## PROVIDED MATERIAL
- - - -

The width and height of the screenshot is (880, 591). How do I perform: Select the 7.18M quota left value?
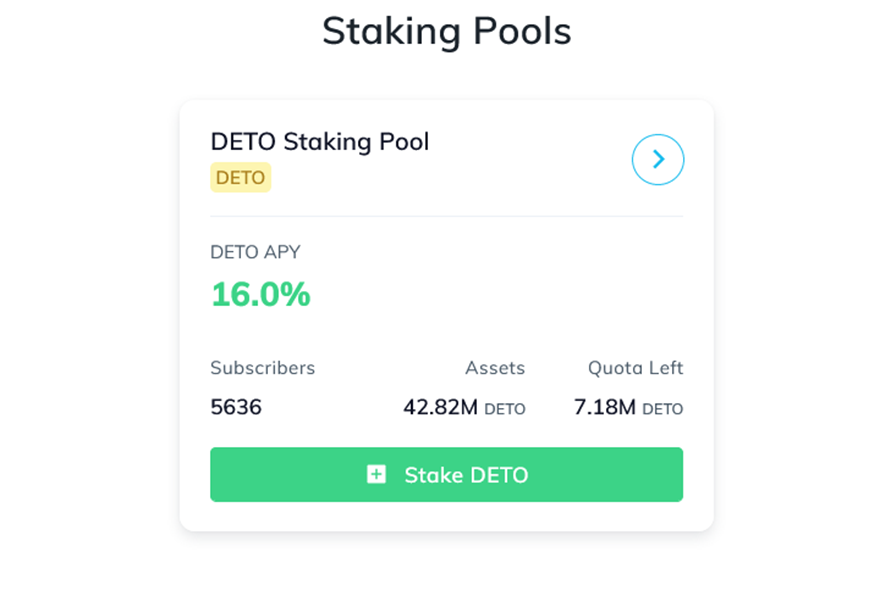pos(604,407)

- - - -

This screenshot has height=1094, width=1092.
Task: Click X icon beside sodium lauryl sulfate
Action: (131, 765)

- - - -

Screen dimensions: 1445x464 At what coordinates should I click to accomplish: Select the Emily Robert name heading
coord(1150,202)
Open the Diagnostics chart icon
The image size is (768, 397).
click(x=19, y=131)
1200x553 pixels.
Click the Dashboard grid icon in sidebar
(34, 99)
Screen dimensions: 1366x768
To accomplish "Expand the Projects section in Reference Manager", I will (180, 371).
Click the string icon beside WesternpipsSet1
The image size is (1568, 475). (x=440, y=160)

- - - -

## SHORT PROBLEM
Return each line of the rows above that contains the word "screenshot".

## THE COMPLETED TASK
The width and height of the screenshot is (880, 591). How do I perform: Select the 7.18M quota left value?
This screenshot has height=1094, width=1092.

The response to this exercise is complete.